◆ **Consignes écrites**
1. Répondez aux questions suivantes à partir de l'extrait sur l'intervention forcée.
(a) Quel article du code de procédure civile permet d'appeler devant la cour les personnes dont la mise en cause découle de l'évolution du litige ?
(b) À quelle date la cour a-t-elle rendu l'arrêt invoqué par M. [D] ?
(c) Devant quelle juridiction l'instance a-t-elle été introduite ?
2. Extrayez à l'identique, dans l'extrait sur l'intervention forcée, le passage allant de « Il est de jurisprudence » jusqu'à « en première instance. ».

◆ **Extrait à lire**
──────────────────────────────
MOTIFS DE LA DÉCISION
1. Sur la recevabilité de l'intervention forcée de M. [N] :
M. [P], Mme [Z] et le GAEC les Sapins Bleus soulèvent l'irrecevabilité de l'intervention forcée dirigée contre M. [N] en l'absence d'évolution du litige, sa qualité d'associé fondateur de la SCI [Localité 11] et de cessionnaire des parts sociales cédées par M. [P] et Mme [Z] étant connue dès la première instance.
M. [D] soutient que cette intervention forcée est recevable dès lors que M. [N] figurait en première instance en sa qualité de gérant de la SCI [Localité 11] et que l'évolution du litige résulte de l'arrêt rendu par la cour le 19 septembre 2024.
Sur ce, la cour,
En application de l'article 554 du code de procédure civile, peuvent intervenir en cause d'appel dès lors qu'elles y ont intérêt les personnes qui n'ont été ni parties, ni représentées en première instance ou qui y ont figuré en une autre qualité.
L'article 555 du même code dispose que ces mêmes personnes peuvent être appelées devant la cour, même aux fins de condamnation, quand l'évolution du litige implique leur mise en cause.
Il est de jurisprudence constante que l'évolution du litige, au sens de l'article 555, n'est caractérisée que par la révélation d'une circonstance de fait ou de droit, née du jugement ou postérieure à celui-ci, modifiant les données juridiques du litige. Ainsi, il n'y a pas évolution du litige lorsque les éléments dont se prévaut le demandeur en intervention étaient déjà connus en première instance.
En l'espèce, si l'arrêt du 19 septembre 2024 a invité les parties à s'expliquer sur la fin de non-recevoir soulevée d'office tirée de l'absence de M. [N] en sa qualité d'associé fondateur et de cessionnaire des parts sociales, et à régulariser « si faire se peut » la procédure à son égard, il est constant que :
- M. [D], tout comme les autres parties, connaissaient dès l'introduction de l'instance devant le tribunal paritaire des baux ruraux la qualité d'associé fondateur et de cessionnaire des parts de la SCI [Localité 11] de M. [N],
- la fin de non-recevoir, bien que relevée d'office par la cour, pouvait être soulevée dès la première instance,
- la cour n'a pas tranché dans son précédent arrêt la possibilité de régulariser la procédure à l'encontre de M. [N].
L'arrêt du 19 septembre 2024 ne constitue donc pas la révélation d'une circonstance de fait ou de droit postérieure au jugement, la cour ayant seulement soulevé d'office une fin de non-recevoir dont les éléments préexistaient au jugement du tribunal paritaire des baux ruraux.
──────────────────────────────
(Données de pointage sur pages et écrans)
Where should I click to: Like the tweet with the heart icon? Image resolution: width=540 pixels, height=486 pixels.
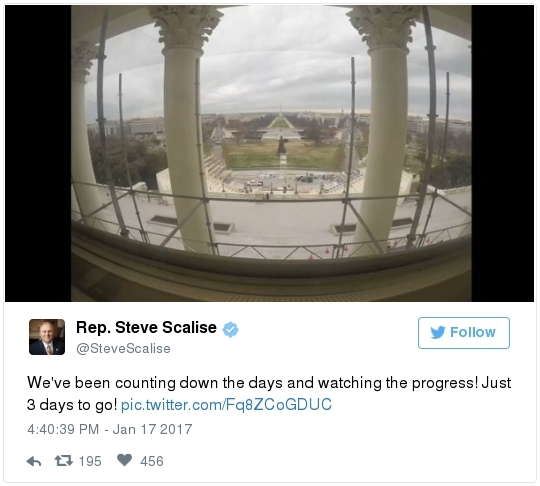[124, 460]
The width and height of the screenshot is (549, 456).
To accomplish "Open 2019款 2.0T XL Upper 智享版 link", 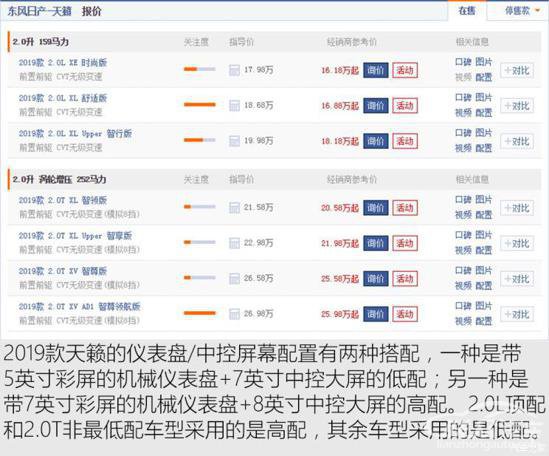I will [x=75, y=236].
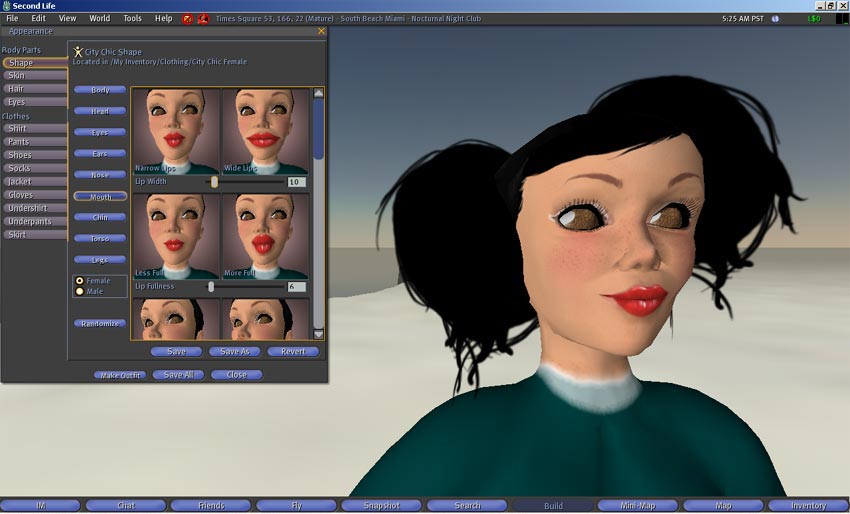Open the Mini-Map from the bottom toolbar

point(636,506)
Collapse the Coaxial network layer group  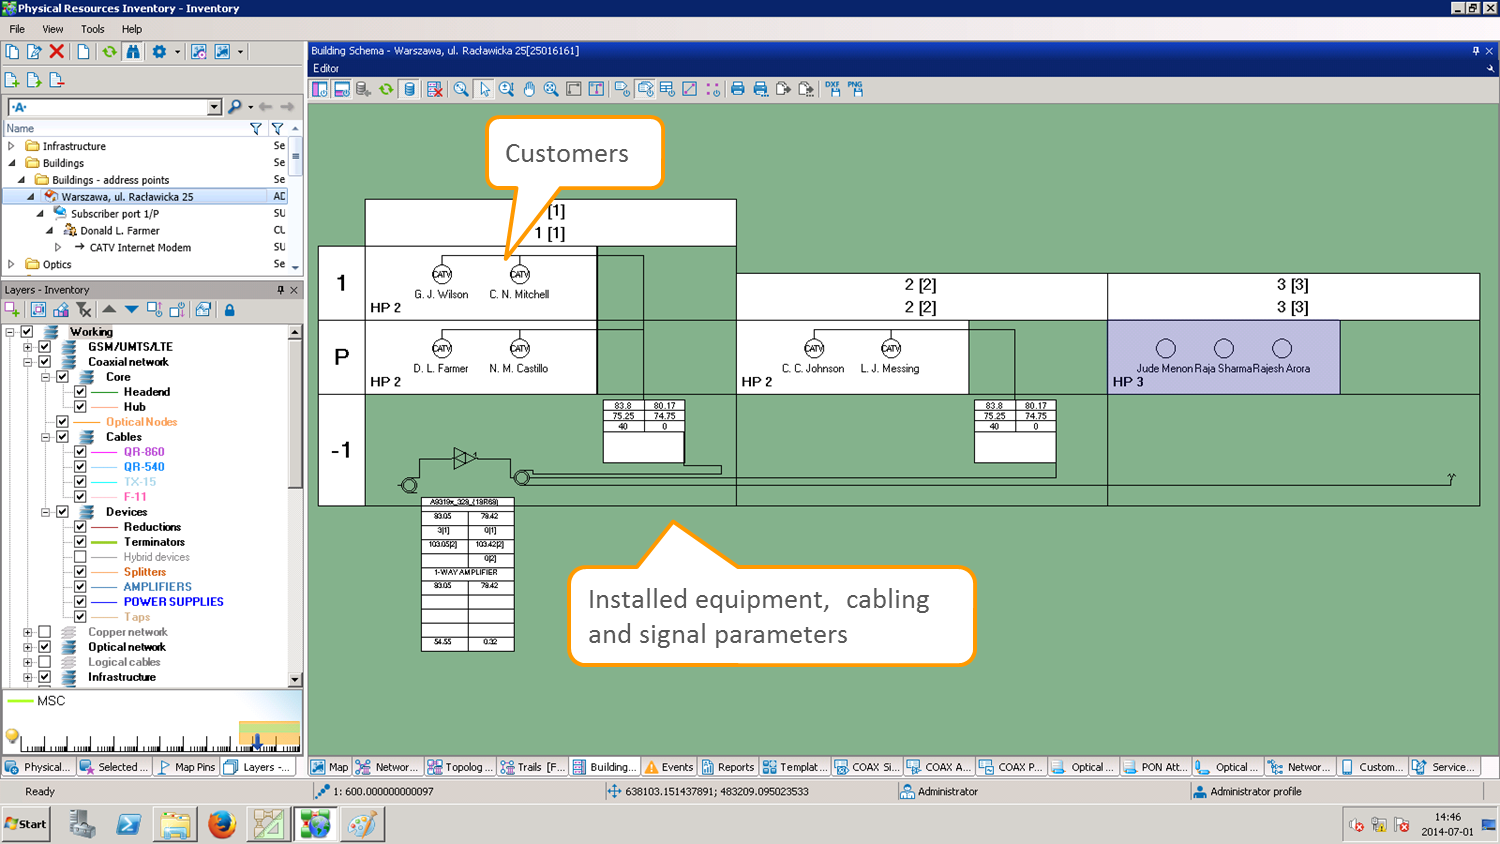click(28, 362)
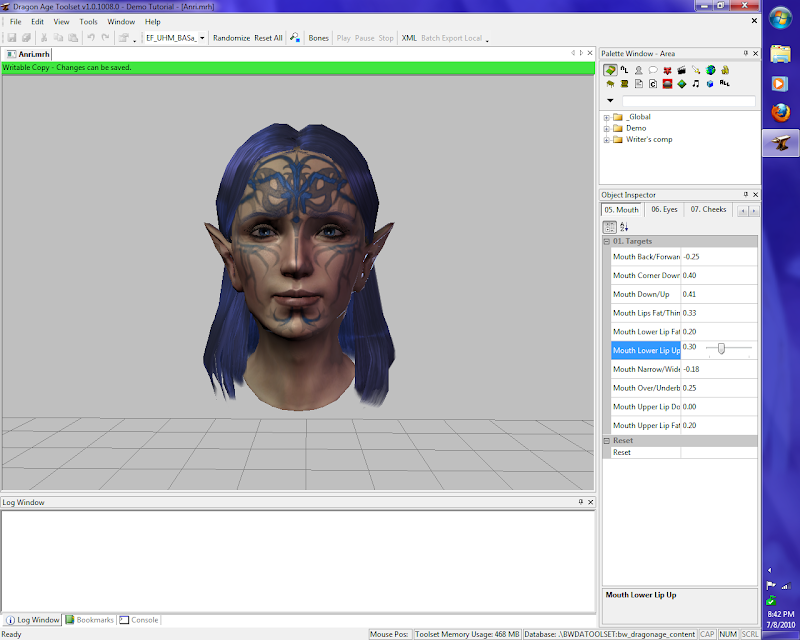Click the Firefox icon in the taskbar
Image resolution: width=800 pixels, height=640 pixels.
pyautogui.click(x=780, y=113)
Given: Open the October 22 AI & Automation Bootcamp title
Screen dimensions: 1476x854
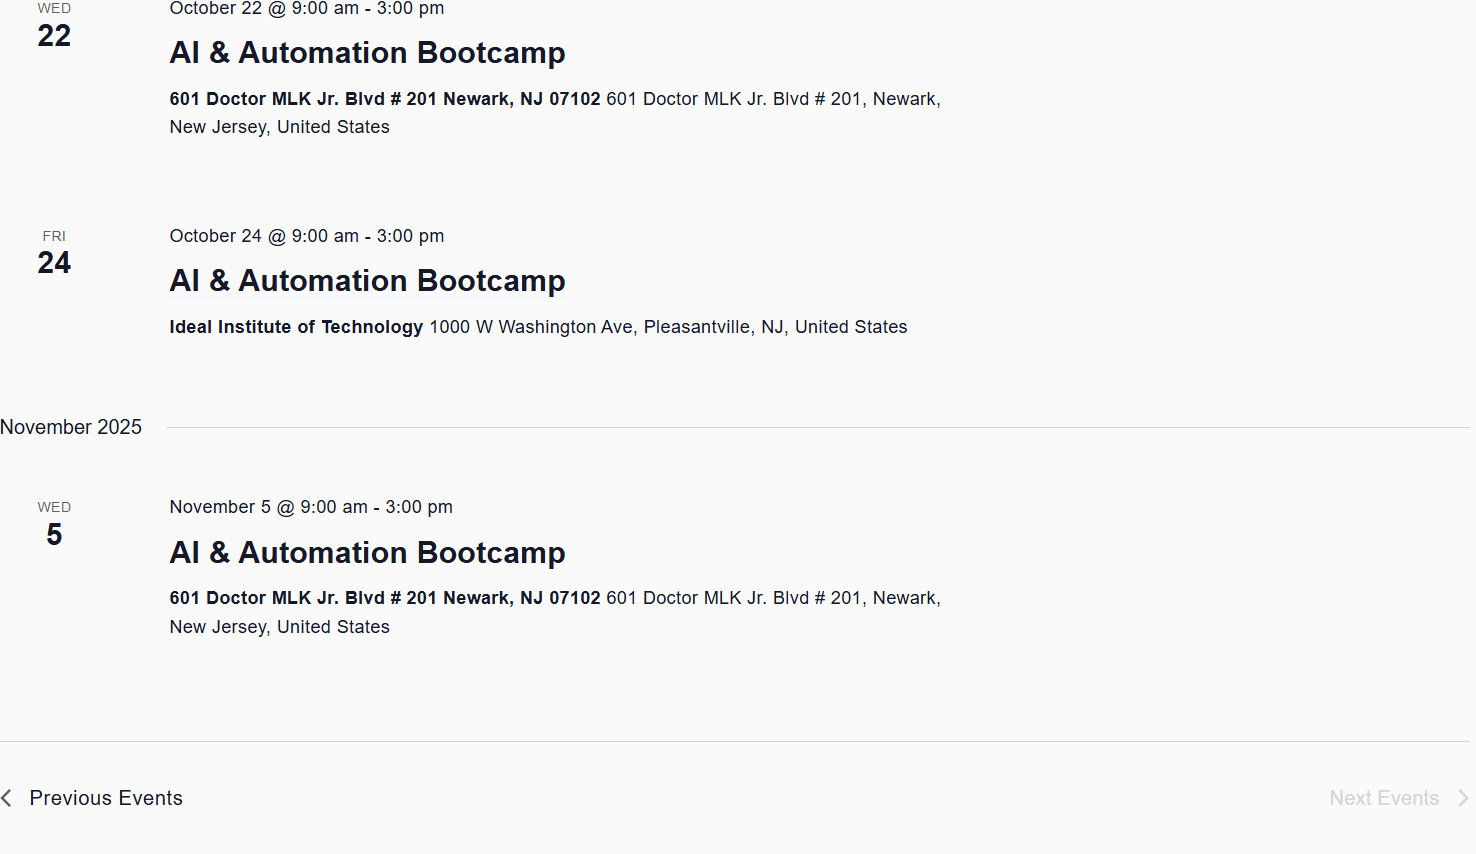Looking at the screenshot, I should [367, 53].

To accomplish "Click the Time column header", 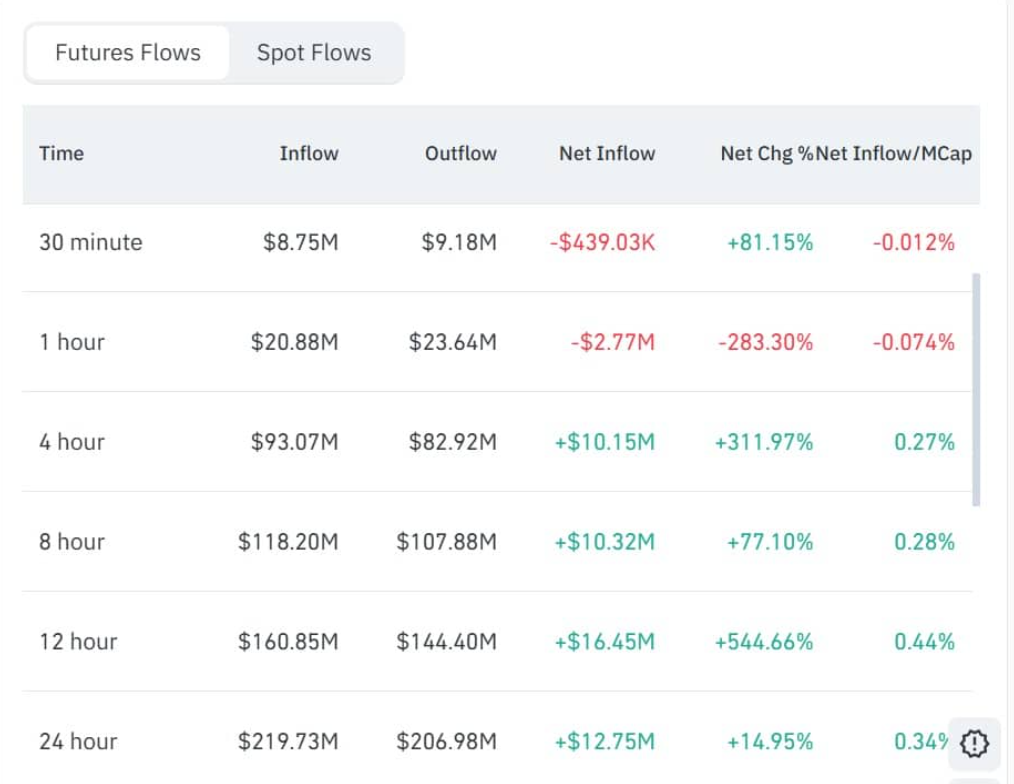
──────────────────────────────
◆ **Réponses aux exercices**
1.
(a) L'article 555 du code de procédure civile.
(b) Le 19 septembre 2024.
(c) Devant le tribunal paritaire des baux ruraux.

2.
Il est de jurisprudence constante que l'évolution du litige, au sens de l'article 555, n'est caractérisée que par la révélation d'une circonstance de fait ou de droit, née du jugement ou postérieure à celui-ci, modifiant les données juridiques du litige. Ainsi, il n'y a pas évolution du litige lorsque les éléments dont se prévaut le demandeur en intervention étaient déjà connus en première instance.